Where a line contains the word "logo", copy that line from the records below.

▸ Records for the task:

□ □ □ □ □

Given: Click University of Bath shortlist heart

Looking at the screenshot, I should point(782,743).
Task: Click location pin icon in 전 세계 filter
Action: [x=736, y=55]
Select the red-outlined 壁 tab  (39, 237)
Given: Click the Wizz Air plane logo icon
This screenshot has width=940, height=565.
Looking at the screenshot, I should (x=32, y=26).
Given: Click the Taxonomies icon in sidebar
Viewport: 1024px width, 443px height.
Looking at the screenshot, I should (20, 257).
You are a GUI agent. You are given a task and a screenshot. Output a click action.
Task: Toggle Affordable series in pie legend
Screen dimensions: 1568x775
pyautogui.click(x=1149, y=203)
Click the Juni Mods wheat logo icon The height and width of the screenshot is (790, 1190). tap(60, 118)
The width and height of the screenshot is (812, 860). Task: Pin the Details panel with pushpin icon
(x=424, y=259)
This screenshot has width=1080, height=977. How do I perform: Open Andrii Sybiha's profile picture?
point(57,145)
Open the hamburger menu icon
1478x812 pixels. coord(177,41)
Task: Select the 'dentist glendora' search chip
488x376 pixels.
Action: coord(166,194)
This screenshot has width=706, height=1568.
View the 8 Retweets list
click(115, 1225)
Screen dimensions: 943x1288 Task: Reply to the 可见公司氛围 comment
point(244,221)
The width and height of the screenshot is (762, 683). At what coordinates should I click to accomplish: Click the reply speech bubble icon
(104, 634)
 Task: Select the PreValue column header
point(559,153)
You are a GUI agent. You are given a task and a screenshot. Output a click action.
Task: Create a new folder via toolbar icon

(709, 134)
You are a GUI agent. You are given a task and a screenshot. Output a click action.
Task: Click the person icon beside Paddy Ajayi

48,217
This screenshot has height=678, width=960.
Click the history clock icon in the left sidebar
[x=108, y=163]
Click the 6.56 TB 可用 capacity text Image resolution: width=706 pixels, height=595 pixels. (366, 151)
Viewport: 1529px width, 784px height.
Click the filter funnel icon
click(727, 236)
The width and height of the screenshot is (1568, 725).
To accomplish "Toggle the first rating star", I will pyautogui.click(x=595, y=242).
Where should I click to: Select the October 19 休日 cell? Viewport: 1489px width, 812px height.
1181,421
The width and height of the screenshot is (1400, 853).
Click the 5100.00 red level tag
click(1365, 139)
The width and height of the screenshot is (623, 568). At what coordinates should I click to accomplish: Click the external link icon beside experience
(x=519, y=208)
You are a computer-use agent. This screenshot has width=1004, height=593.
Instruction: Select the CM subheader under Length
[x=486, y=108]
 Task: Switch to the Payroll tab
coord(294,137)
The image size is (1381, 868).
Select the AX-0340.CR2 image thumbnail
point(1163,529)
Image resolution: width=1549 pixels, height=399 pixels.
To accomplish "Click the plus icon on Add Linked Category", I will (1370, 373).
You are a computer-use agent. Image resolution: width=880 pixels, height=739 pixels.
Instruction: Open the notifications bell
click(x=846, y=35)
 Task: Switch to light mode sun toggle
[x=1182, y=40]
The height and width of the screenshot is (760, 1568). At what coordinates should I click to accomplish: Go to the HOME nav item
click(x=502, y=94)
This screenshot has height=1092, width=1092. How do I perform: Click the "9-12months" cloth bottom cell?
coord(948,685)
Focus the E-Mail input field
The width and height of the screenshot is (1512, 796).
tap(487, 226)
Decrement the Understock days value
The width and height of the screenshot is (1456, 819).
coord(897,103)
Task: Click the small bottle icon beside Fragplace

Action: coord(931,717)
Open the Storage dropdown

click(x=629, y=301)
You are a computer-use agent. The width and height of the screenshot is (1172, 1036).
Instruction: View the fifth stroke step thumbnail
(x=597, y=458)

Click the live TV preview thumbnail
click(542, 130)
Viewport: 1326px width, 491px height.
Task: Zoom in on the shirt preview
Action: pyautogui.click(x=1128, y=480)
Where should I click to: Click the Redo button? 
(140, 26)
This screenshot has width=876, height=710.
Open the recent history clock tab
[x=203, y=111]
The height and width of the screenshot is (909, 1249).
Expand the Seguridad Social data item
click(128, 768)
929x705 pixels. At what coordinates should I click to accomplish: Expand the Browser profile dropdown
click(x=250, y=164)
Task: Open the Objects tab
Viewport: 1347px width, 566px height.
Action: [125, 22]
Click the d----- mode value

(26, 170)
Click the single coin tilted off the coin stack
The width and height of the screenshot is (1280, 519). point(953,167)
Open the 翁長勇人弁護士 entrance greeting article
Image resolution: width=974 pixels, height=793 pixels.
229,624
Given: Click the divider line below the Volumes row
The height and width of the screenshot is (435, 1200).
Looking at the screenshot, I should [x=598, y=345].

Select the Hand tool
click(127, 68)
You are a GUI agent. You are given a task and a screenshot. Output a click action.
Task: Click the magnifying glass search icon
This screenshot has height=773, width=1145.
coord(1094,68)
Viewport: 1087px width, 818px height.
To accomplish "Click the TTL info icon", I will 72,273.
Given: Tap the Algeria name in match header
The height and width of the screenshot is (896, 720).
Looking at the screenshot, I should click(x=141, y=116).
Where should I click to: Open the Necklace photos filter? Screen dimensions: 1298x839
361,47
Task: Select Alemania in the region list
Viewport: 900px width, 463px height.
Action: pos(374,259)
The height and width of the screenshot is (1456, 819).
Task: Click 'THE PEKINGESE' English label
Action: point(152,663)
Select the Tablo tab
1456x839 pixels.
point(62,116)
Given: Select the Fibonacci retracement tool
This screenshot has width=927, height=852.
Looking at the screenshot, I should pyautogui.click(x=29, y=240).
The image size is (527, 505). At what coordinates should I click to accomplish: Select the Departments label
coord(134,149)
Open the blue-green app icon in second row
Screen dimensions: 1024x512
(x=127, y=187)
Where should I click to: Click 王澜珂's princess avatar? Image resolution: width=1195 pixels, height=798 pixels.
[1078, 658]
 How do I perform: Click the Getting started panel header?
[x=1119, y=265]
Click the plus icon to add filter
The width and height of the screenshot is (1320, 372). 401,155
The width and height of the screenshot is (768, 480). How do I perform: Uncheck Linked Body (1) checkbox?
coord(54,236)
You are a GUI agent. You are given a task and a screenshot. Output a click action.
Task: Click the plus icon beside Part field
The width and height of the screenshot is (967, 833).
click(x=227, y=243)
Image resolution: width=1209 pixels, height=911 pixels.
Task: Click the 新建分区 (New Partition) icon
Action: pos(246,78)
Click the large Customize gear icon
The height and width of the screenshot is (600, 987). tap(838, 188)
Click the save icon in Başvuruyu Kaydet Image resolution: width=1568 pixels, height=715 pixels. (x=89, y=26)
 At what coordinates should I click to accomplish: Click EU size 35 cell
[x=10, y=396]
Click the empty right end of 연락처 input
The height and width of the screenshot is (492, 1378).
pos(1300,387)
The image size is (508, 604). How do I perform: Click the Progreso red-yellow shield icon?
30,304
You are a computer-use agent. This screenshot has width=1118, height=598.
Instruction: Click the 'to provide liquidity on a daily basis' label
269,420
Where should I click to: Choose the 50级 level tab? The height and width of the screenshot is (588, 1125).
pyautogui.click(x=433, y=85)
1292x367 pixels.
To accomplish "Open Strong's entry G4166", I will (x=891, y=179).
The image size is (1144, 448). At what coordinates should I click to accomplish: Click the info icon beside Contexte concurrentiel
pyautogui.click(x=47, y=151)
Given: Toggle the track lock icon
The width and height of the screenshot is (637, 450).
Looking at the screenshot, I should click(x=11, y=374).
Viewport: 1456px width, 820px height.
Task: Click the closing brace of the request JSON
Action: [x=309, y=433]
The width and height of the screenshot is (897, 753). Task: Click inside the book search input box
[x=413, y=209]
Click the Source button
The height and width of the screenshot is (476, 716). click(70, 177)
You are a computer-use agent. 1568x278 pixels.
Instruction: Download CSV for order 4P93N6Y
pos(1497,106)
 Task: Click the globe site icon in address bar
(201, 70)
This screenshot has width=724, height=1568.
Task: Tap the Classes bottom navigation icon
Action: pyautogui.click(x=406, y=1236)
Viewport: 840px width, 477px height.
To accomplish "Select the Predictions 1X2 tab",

□ □ □ □ □

▸ Answer section:
Given: Click the Wizz Air plane logo icon
Click the Juni Mods wheat logo icon The height and width of the screenshot is (790, 1190). tap(60, 118)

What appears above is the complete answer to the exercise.